Because of this thrust, the country’s ranking in the Global Innovation Index improved in 2020 to 50th among the 131 economies from rank 100th in 2014.

“We are considered as efficient innovators,” declared Guevara. “Kasi ang input natin ay hindi gaano kalakihan pero grabe naman ang output natin [Because our input was not very big, but our output was huge].”

The country also committed in space science R&D that enabled Filipino scientists and engineers to develop and deploy into space the Philippines’s first microsatellites Diwata-1 in 2016 and Diwata-2 in 2018.

With the success of the first two microsatellites, DOST once again sent into outer space the first nanosatellites called Maya-1 in June 2018 and Maya-2 in February.

These encouraging achievements led to the eventual birth of the Philippine Space Agency, the government agency mandated to promote and develop the country’s space technologies, capabilities, and applications. The agency is now headed by Director General Dr. Joel Marciano Jr., the former director of the Advanced Science and Technology Institute (ASTI) of the DOST.

Undersecretary Renato U. Solidum Jr. cleverly put the developments in the country’s space science research.

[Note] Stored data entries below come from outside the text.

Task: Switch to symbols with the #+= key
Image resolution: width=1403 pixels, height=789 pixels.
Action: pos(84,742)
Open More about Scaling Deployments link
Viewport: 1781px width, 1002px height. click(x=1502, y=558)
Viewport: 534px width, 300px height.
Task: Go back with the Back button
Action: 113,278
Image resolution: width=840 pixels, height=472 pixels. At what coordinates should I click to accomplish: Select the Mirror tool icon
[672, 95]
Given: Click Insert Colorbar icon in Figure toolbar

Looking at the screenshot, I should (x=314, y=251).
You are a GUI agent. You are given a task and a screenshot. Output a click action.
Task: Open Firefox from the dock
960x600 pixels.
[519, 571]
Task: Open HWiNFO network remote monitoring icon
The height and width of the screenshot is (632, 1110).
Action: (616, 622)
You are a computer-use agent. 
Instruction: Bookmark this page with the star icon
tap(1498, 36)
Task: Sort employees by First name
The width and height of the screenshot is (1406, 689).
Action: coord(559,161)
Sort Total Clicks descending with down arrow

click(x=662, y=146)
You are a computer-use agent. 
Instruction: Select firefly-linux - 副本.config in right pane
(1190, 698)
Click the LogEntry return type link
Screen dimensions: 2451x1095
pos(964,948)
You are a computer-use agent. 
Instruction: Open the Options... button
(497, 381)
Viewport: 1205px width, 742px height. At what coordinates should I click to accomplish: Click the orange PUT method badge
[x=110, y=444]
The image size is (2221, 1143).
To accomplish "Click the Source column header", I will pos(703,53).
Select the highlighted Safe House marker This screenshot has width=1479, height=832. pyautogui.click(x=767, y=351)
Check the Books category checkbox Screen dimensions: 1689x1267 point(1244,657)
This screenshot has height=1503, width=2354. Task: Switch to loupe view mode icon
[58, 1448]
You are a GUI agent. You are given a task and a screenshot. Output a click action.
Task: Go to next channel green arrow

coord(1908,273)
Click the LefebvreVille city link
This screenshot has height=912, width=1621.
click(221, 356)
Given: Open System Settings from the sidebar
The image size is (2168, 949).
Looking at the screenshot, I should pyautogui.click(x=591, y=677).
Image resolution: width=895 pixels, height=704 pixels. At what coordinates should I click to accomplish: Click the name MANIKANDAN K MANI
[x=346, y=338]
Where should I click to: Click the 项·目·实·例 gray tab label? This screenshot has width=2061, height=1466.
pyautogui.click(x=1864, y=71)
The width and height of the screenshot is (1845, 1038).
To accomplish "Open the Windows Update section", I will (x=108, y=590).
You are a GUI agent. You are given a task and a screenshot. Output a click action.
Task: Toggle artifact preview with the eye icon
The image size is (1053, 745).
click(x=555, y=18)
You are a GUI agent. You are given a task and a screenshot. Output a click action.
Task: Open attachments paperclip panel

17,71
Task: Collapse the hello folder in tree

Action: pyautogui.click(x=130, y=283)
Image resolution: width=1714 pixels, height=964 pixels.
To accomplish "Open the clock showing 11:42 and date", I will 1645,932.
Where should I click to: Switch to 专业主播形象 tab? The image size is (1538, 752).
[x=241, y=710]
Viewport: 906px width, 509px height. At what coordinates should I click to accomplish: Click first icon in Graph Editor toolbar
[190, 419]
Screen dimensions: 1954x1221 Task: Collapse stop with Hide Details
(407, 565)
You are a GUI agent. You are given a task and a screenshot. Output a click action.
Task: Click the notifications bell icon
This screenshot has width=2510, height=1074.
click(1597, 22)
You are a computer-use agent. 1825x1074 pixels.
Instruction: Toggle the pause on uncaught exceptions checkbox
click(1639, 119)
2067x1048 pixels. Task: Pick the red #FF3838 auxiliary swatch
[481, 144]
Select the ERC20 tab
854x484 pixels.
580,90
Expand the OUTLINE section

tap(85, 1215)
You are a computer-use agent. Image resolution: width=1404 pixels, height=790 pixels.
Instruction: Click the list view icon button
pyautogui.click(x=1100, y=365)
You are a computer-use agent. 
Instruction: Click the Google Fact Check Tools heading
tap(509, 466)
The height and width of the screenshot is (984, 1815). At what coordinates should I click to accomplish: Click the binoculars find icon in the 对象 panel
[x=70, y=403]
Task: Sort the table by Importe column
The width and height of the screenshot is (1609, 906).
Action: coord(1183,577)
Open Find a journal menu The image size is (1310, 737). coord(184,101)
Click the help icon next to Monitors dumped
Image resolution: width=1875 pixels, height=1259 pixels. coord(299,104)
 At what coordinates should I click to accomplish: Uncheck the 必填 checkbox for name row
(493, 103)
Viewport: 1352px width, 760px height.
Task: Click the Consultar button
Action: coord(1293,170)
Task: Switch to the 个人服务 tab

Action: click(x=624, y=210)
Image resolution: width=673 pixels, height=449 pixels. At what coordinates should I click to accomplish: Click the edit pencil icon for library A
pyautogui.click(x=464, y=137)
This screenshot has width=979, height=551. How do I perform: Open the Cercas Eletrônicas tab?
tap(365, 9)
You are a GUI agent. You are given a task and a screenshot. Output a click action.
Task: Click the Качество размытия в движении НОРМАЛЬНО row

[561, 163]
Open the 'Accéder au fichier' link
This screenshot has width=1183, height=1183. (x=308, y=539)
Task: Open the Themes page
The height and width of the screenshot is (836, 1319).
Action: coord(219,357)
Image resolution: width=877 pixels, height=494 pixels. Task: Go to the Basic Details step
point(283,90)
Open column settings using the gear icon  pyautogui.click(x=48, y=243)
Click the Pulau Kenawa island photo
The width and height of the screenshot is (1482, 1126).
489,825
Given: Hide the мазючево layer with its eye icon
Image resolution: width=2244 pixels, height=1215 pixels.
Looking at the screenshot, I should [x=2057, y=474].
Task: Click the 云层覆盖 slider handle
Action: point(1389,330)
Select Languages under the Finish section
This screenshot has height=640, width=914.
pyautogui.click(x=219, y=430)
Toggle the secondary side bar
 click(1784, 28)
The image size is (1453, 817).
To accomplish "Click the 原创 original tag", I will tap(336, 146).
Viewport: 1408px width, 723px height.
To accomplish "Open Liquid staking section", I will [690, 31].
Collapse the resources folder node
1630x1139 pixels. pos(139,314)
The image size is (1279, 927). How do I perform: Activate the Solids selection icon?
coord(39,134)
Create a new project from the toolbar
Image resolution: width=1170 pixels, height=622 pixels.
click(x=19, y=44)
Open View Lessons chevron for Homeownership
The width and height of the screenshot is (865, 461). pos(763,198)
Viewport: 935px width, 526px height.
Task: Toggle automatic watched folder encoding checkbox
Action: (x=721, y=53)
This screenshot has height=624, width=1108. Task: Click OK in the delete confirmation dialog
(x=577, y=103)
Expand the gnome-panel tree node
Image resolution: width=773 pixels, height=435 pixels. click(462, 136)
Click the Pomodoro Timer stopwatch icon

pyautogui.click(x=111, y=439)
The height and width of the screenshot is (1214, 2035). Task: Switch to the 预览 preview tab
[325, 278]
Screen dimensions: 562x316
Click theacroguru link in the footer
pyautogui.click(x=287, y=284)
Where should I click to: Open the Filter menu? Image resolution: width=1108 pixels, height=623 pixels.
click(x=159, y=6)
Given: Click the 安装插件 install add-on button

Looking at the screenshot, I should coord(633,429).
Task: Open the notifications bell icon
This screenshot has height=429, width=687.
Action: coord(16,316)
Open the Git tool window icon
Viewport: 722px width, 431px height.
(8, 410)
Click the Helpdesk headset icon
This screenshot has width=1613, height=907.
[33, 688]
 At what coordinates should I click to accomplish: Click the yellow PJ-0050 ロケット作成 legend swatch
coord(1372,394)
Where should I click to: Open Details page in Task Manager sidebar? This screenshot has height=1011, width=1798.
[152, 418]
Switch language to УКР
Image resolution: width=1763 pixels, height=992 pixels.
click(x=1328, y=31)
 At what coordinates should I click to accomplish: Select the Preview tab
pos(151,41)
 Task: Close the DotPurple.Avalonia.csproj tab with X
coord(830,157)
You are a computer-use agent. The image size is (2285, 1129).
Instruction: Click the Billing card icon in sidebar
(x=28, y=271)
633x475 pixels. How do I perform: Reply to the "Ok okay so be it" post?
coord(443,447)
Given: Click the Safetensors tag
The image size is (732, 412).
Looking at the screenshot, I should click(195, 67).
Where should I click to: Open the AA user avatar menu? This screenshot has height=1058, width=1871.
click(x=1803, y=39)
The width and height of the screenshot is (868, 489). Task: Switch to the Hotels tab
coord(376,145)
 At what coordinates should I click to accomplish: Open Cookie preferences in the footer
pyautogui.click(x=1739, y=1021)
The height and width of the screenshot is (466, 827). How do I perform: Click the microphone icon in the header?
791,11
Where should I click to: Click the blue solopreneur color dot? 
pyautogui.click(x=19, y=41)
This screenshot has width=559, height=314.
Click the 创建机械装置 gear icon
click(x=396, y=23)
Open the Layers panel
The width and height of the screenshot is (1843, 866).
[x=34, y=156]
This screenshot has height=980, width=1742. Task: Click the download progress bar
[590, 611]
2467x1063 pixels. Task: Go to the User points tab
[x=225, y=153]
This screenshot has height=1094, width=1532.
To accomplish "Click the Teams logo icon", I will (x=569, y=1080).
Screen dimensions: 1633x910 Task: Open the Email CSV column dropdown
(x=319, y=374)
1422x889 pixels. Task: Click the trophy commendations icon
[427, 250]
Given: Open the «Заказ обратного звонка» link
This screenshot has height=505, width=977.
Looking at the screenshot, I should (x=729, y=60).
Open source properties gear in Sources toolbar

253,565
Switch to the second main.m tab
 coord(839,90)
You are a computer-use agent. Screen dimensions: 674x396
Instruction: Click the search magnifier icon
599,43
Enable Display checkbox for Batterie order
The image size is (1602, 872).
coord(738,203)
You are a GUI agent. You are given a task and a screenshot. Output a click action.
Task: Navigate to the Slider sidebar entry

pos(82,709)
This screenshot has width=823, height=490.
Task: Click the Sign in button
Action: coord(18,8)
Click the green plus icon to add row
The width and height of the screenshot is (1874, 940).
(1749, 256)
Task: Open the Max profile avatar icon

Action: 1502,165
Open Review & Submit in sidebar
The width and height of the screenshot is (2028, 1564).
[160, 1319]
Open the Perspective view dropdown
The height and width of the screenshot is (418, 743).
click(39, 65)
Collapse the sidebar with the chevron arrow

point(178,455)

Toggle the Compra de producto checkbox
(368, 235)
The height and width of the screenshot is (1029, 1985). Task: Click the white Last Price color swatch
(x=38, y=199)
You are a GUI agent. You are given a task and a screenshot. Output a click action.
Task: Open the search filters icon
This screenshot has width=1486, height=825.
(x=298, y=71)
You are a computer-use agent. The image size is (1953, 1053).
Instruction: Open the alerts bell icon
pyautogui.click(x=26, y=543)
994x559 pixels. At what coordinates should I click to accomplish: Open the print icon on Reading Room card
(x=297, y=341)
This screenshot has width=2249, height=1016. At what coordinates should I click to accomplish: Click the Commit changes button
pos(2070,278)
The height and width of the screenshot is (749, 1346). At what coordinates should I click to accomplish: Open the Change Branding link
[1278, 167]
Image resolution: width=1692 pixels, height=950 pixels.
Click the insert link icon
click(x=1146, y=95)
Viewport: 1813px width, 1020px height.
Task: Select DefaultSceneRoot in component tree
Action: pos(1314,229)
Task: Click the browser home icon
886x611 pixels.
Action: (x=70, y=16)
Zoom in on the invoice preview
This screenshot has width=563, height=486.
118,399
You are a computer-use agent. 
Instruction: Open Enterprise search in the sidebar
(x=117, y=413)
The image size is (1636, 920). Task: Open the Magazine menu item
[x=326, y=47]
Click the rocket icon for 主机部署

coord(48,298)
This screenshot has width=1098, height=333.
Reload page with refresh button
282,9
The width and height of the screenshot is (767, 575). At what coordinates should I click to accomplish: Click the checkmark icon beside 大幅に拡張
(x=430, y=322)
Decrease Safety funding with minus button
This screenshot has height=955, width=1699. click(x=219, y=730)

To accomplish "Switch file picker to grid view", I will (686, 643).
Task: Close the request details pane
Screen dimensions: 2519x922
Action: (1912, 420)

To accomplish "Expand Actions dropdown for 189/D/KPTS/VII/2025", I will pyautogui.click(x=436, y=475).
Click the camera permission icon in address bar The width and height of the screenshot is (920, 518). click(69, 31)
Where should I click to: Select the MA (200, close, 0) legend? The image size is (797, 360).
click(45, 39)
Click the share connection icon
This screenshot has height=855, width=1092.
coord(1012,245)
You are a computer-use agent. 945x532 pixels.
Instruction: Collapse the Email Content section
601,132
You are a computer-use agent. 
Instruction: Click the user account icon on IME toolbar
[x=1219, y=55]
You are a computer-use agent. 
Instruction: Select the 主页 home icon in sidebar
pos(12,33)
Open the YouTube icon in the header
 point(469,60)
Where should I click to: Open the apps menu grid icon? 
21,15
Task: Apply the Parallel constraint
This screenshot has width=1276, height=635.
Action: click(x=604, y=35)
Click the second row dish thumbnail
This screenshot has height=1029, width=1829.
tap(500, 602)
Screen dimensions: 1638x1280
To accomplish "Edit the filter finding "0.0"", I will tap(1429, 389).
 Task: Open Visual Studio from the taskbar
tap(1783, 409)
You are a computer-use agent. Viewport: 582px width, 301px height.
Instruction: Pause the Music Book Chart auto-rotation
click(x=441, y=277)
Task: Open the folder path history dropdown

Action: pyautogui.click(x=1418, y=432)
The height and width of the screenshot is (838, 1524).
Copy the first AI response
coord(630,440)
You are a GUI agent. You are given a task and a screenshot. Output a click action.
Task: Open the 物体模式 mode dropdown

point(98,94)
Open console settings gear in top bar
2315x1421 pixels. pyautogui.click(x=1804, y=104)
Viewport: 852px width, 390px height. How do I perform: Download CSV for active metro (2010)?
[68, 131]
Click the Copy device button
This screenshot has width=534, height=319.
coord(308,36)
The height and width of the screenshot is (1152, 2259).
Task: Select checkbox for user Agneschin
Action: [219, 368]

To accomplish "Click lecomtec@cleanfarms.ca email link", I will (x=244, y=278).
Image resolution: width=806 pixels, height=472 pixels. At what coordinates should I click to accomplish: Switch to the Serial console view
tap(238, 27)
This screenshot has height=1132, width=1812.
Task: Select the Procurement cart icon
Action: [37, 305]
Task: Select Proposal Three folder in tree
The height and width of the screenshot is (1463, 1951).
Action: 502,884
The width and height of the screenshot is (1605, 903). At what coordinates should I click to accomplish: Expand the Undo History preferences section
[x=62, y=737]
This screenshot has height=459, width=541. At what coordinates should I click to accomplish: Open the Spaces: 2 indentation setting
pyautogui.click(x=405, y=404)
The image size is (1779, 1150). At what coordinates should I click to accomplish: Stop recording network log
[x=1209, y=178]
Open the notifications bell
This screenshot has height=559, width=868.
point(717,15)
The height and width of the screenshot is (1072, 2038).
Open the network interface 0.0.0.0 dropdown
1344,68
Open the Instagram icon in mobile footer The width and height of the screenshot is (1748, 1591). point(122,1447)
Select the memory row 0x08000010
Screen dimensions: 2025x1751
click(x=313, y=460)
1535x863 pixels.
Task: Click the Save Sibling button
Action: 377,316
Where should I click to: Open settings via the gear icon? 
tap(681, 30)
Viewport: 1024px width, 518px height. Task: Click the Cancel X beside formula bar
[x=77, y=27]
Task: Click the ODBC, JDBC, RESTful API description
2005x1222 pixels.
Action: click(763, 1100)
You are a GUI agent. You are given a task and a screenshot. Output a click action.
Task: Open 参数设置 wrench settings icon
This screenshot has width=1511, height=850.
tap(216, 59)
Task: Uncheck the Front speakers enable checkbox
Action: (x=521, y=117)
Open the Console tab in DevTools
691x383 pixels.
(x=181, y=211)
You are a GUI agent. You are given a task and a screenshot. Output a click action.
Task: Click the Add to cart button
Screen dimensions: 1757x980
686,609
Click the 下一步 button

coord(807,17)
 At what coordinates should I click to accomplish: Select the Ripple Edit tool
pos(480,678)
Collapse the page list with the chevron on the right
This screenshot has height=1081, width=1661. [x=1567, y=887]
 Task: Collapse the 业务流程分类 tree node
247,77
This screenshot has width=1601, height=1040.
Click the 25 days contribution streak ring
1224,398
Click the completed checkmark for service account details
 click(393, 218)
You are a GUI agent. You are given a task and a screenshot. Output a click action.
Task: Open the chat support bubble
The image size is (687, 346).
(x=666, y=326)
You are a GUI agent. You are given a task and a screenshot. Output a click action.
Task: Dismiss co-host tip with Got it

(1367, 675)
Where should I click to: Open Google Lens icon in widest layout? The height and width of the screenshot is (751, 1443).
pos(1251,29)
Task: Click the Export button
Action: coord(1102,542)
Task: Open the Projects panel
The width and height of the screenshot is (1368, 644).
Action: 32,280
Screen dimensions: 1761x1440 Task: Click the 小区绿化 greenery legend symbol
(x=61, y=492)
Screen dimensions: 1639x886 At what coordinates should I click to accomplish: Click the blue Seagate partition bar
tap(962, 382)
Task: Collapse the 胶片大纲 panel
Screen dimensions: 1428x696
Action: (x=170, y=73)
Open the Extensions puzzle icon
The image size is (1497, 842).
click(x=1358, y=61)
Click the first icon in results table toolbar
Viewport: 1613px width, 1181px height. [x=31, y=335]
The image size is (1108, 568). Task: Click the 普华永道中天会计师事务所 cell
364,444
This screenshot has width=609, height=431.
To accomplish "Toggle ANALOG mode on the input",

“[ASTI] has ventured into environmental surveillance. Does it not show how good the Filipinos are? Before, fairies can only be found in the forest, now fairies can now be found in space [referring to the Diwata-1 and 2 satellites; diwata is fairy or goddess in English]. And a sparrow [referring to maya bird] that fly low from the ground now hovers over space as the Maya satellite,” Solidum said partly in Filipino.

He also shared the many developments over the years as the DOST, through its institutes, the Phivolcs and the Philippine Atmospheric, Geophysical, and Astronomical Services Administration (Pagasa), has efficiently forecasted and monitored various natural disasters through the use of knowledge products and weather and geohazards forecasting technologies.

“Today, Phivolcs can remotely monitor volcanoes. We have near real-time volcano monitoring stations, where we can monitor all the volcanoes, in our facility in Quezon City,” revealed by the country’s premier “fault finder.”

Solidum also shared that the country now has 109 earthquake monitoring stations from just 10 in the 1980s.

Besides this, 29 sea-level monitoring stations for tsunami monitoring were established.

In earlier years, Pagasa used rain gauges to gather rain from buckets.

“But now we have 17 doppler radars that can forecast typhoons from a distance of 200 kilometers, and 13 flood-forecasting and warning centers with additional five more being constructed.

For his part, DOST Undersecretary for Regional Operations Sancho A. Mabborang highlighted the success of DOST’s Small Enterprise Technology Upgrading Program, a nationwide program that empowers micro, small and medium enterprises to be more productive and competitive.

Mabborang reported that since 2002, when the program was launched, they have already assisted 90,000 small to medium enterprises (SMEs) and generated additional 290,000 jobs mostly in the countryside.

Besides this, he bannered the Food Innovation Centers, which are mostly found inside the campuses of state universities and colleges in the regions, that conduct collaborative R&D activities and other support services that enable development in the food sector.

As a result, the centers were able to create new products and technologies that helped spur new developments for SMEs and enliven economic activity in the regions.

As the DOST marked its more than six decades of serving the people through science, technology and innovation, the thousands of men and women of science continue to pledge their full support and dedication to improving the lives of every Filipino in the future beyond the new normal.